Okay, this time, that actually is all - the extension, implemented in this way, does (mostly) work. There are issues with some requests not returning, I suspect due to the liberal use of async combined with a complete lack of locking around the single offscreen parser.

Full source code here if you'd like to take a closer look.

More gotchas

I ran into a bunch of pain points. The Chrome documentation seems pretty sparse and doesn't provide much warning for a lot of these:

• There's no concept of channels or subscriptions for the message listeners, so all the listeners end up receiving all messages, and it's up to you to filter them in the listener. On top of this, if receiving responses sent via sendResponse, the first response sent will be the only response received.
• There's no sane way to share code between the content script, service worker, and offscreen document - the service worker can use ES6-style module imports, but the content script and offscreen script run in a browser environment and cannot.
• This one isn't really a Chrome problem, but with all the different messages going in different directions, I lost track of which format should be returned from what function, or sent in requests/responses.
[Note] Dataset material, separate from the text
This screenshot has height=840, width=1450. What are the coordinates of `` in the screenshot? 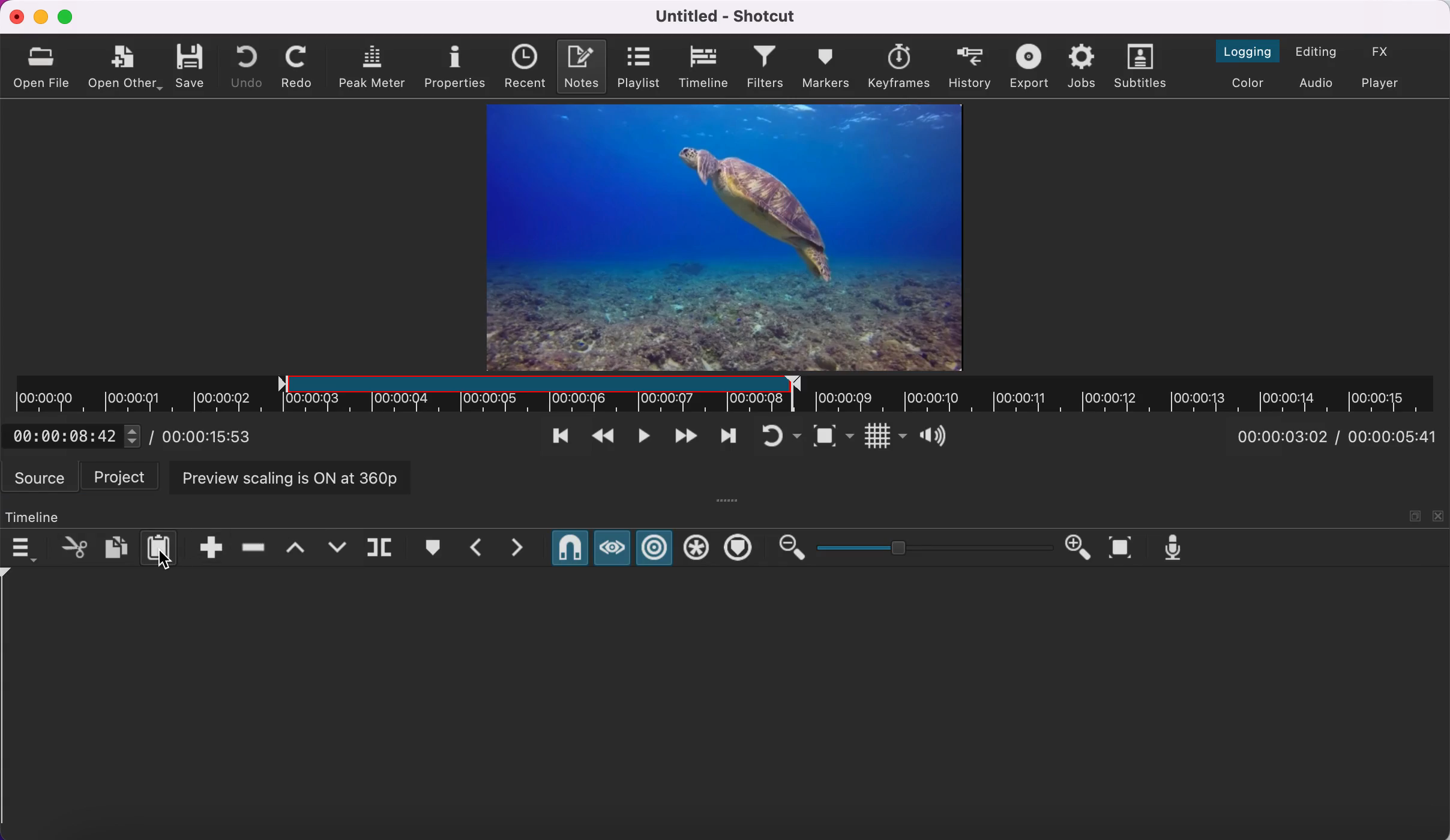 It's located at (775, 436).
I mitigated this a little by using common functions to pack message objects wherever possible, but even with this, had instances of incorrectly wrapping a message type in the data field of a message type! This was all quite difficult to debug due to having to jump between the three separate JS environments.

In hindsight

This ended up being way, way harder than I expected it to be.

How did we get from four simple steps to dozens of functions, code running in three separate places with three sets of message passing, and over 300 lines of code?

I'd never written a browser extension before, so I wasn't too sure what to expect; the problem really was so simple, and it seemed like a common use case for a Chrome extension, so I assumed (wrongly) that it'd be easy to implement.

In hindsight, using an offscreen document for parsing HTML responses was not the right choice - it resulted in a massive increase in complexity that can't easily be abstracted away, mainly due to the limitation of a single, non-persistent offscreen instance.

I hope you learned something from my mistakes here! Perhaps it's time for me to go back and rewrite this without the mess that is the offscreen document.